Expression of microRNA-379 reduces metastatic spread of prostate cancer.

Autor: Cassidy JR; Department of Laboratory Medicine, Division of Translational Cancer Research, Lund University, Lund, Sweden., Voss G; Department of Laboratory Medicine, Division of Translational Cancer Research, Lund University, Lund, Sweden., Underbjerg KR; Department of Laboratory Medicine, Division of Translational Cancer Research, Lund University, Lund, Sweden., Persson M; Department of Laboratory Medicine, Division of Translational Cancer Research, Lund University, Lund, Sweden., Ceder Y; Department of Laboratory Medicine, Division of Translational Cancer Research, Lund University, Lund, Sweden.
Jazyk: angličtina
Zdroj: Frontiers in oncology [Front Oncol] 2023 Sep 12; Vol. 13, pp. 1252915. Date of Electronic Publication: 2023 Sep 12 (Print Publication: 2023).

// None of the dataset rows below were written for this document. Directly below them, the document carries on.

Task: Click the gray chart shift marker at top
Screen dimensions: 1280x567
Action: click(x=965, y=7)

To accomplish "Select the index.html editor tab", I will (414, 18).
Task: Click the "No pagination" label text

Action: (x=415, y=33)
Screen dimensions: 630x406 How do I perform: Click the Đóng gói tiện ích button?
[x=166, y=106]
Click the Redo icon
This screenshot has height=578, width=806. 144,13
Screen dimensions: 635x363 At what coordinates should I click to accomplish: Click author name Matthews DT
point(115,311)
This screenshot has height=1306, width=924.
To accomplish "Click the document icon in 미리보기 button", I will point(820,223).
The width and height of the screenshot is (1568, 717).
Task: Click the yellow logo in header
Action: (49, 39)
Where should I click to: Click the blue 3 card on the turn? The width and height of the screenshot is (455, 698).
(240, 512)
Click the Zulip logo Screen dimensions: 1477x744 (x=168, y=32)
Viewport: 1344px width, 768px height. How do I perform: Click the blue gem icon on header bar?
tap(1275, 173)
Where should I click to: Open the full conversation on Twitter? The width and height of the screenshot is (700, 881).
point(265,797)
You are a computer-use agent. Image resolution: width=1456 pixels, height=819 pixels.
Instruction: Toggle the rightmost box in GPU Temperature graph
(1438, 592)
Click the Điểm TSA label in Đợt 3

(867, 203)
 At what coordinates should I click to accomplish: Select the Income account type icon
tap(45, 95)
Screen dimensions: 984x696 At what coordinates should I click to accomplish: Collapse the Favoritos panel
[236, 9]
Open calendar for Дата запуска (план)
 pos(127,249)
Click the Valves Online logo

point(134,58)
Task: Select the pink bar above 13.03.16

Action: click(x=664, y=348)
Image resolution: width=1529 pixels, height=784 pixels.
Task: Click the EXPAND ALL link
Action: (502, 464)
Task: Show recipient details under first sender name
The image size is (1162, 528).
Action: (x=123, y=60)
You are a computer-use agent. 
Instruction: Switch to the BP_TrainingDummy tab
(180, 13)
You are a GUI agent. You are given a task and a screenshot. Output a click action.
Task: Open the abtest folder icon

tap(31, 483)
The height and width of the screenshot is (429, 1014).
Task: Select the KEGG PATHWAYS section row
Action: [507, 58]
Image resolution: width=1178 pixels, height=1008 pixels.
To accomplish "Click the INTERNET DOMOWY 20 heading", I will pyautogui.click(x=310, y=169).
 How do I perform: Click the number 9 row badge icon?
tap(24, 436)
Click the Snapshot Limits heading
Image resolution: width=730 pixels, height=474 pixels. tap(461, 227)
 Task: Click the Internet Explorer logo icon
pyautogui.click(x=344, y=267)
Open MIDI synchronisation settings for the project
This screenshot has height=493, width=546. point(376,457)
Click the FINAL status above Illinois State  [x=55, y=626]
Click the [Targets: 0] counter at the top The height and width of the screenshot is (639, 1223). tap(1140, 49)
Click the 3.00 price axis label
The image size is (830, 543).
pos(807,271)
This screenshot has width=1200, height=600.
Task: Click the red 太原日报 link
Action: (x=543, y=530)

DOI: 10.3389/fonc.2023.1252915
Abstrakt: Introduction: Prostate cancer (PCa) is the most common type of cancer in males, and the metastatic form is a leading cause of death worldwide. There are currently no curative treatments for this subset of patients. To decrease the mortality of this disease, greater focus must be placed on developing therapeutics to reduce metastatic spread. We focus on dissemination to the bone since this is both the most common site of metastatic spread and associated with extreme pain and discomfort for patients. Our strategy is to exploit microRNAs (miRNAs) to disrupt the spread of primary PCa to the bone.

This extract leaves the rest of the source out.